What is wanted is every record, duplicated word for word.
___ Stored data
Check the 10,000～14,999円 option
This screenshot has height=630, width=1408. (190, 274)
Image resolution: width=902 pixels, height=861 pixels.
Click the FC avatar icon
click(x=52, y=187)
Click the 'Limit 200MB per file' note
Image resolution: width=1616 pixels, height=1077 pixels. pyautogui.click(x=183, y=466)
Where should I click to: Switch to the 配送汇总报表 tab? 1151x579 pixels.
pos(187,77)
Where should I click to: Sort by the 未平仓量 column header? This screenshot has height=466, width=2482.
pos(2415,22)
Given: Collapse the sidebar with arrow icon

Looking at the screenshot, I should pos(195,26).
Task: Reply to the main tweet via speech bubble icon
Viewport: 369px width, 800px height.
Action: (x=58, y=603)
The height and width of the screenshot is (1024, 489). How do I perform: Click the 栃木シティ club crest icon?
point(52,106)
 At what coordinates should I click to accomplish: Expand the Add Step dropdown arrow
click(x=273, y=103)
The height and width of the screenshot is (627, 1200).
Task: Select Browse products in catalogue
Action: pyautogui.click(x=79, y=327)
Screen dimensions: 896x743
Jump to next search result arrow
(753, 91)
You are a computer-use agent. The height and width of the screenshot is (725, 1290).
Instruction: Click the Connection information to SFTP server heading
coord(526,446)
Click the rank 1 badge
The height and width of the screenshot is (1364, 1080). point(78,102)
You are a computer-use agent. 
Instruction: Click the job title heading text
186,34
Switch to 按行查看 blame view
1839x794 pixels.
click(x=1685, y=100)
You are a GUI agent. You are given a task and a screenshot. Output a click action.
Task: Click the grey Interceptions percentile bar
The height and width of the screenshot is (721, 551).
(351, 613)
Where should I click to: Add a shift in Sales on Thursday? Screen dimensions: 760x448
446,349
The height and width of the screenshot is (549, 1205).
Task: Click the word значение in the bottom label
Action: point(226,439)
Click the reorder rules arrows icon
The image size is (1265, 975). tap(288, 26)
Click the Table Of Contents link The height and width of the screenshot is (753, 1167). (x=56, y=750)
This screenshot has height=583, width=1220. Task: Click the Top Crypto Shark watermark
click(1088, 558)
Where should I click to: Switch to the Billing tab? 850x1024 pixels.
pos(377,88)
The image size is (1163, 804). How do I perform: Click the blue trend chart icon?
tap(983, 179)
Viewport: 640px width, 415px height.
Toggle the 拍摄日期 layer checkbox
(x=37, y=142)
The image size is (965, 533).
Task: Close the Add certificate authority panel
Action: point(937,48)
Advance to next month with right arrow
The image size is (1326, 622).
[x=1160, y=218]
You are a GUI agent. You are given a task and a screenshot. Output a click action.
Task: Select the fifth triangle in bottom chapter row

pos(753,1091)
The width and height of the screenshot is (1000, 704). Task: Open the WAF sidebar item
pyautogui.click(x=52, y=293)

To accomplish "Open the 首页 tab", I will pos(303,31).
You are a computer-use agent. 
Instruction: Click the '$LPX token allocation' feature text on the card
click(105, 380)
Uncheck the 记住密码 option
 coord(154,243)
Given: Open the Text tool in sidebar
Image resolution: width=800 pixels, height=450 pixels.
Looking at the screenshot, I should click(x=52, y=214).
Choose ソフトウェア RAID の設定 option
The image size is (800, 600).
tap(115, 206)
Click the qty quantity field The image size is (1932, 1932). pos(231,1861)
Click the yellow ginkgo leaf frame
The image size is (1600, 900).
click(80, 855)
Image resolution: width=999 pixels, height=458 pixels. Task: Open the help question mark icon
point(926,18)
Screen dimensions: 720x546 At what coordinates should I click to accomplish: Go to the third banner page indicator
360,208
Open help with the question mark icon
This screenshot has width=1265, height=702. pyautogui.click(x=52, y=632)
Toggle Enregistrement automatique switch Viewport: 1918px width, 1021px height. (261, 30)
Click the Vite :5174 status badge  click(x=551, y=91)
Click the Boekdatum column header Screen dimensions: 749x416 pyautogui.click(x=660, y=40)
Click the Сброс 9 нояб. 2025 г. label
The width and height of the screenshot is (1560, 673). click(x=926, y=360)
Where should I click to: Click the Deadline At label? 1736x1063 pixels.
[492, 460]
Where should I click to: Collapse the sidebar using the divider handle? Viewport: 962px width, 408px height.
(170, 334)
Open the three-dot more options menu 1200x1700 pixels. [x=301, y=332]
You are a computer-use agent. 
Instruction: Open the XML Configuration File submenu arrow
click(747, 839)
______
● Reply to the exercise
Check the 10,000～14,999円 option
This screenshot has height=630, width=1408. (190, 274)
Image resolution: width=902 pixels, height=861 pixels.
Click the FC avatar icon
click(x=52, y=187)
Click the 'Limit 200MB per file' note
Image resolution: width=1616 pixels, height=1077 pixels. pyautogui.click(x=183, y=466)
Where should I click to: Switch to the 配送汇总报表 tab? 1151x579 pixels.
pos(187,77)
Where should I click to: Sort by the 未平仓量 column header? This screenshot has height=466, width=2482.
pos(2415,22)
Given: Collapse the sidebar with arrow icon

Looking at the screenshot, I should pos(195,26).
Task: Reply to the main tweet via speech bubble icon
Viewport: 369px width, 800px height.
Action: (x=58, y=603)
The height and width of the screenshot is (1024, 489). How do I perform: Click the 栃木シティ club crest icon?
point(52,106)
 At what coordinates should I click to accomplish: Expand the Add Step dropdown arrow
click(x=273, y=103)
The height and width of the screenshot is (627, 1200).
Task: Select Browse products in catalogue
Action: pyautogui.click(x=79, y=327)
Screen dimensions: 896x743
Jump to next search result arrow
(753, 91)
You are a computer-use agent. The height and width of the screenshot is (725, 1290).
Instruction: Click the Connection information to SFTP server heading
coord(526,446)
Click the rank 1 badge
The height and width of the screenshot is (1364, 1080). point(78,102)
You are a computer-use agent. 
Instruction: Click the job title heading text
186,34
Switch to 按行查看 blame view
1839x794 pixels.
click(x=1685, y=100)
You are a GUI agent. You are given a task and a screenshot. Output a click action.
Task: Click the grey Interceptions percentile bar
The height and width of the screenshot is (721, 551).
(351, 613)
Where should I click to: Add a shift in Sales on Thursday? Screen dimensions: 760x448
446,349
The height and width of the screenshot is (549, 1205).
Task: Click the word значение in the bottom label
Action: point(226,439)
Click the reorder rules arrows icon
The image size is (1265, 975). tap(288, 26)
Click the Table Of Contents link The height and width of the screenshot is (753, 1167). (x=56, y=750)
This screenshot has height=583, width=1220. Task: Click the Top Crypto Shark watermark
click(1088, 558)
Where should I click to: Switch to the Billing tab? 850x1024 pixels.
pos(377,88)
The image size is (1163, 804). How do I perform: Click the blue trend chart icon?
tap(983, 179)
Viewport: 640px width, 415px height.
Toggle the 拍摄日期 layer checkbox
(x=37, y=142)
The image size is (965, 533).
Task: Close the Add certificate authority panel
Action: point(937,48)
Advance to next month with right arrow
The image size is (1326, 622).
[x=1160, y=218]
You are a GUI agent. You are given a task and a screenshot. Output a click action.
Task: Select the fifth triangle in bottom chapter row

pos(753,1091)
The width and height of the screenshot is (1000, 704). Task: Open the WAF sidebar item
pyautogui.click(x=52, y=293)

To accomplish "Open the 首页 tab", I will pos(303,31).
You are a computer-use agent. 
Instruction: Click the '$LPX token allocation' feature text on the card
click(105, 380)
Uncheck the 记住密码 option
 coord(154,243)
Given: Open the Text tool in sidebar
Image resolution: width=800 pixels, height=450 pixels.
Looking at the screenshot, I should click(x=52, y=214).
Choose ソフトウェア RAID の設定 option
The image size is (800, 600).
tap(115, 206)
Click the qty quantity field The image size is (1932, 1932). pos(231,1861)
Click the yellow ginkgo leaf frame
The image size is (1600, 900).
click(80, 855)
Image resolution: width=999 pixels, height=458 pixels. Task: Open the help question mark icon
point(926,18)
Screen dimensions: 720x546 At what coordinates should I click to accomplish: Go to the third banner page indicator
360,208
Open help with the question mark icon
This screenshot has width=1265, height=702. pyautogui.click(x=52, y=632)
Toggle Enregistrement automatique switch Viewport: 1918px width, 1021px height. (261, 30)
Click the Vite :5174 status badge  click(x=551, y=91)
Click the Boekdatum column header Screen dimensions: 749x416 pyautogui.click(x=660, y=40)
Click the Сброс 9 нояб. 2025 г. label
The width and height of the screenshot is (1560, 673). click(x=926, y=360)
Where should I click to: Click the Deadline At label? 1736x1063 pixels.
[492, 460]
Where should I click to: Collapse the sidebar using the divider handle? Viewport: 962px width, 408px height.
(170, 334)
Open the three-dot more options menu 1200x1700 pixels. [x=301, y=332]
You are a computer-use agent. 
Instruction: Open the XML Configuration File submenu arrow
click(747, 839)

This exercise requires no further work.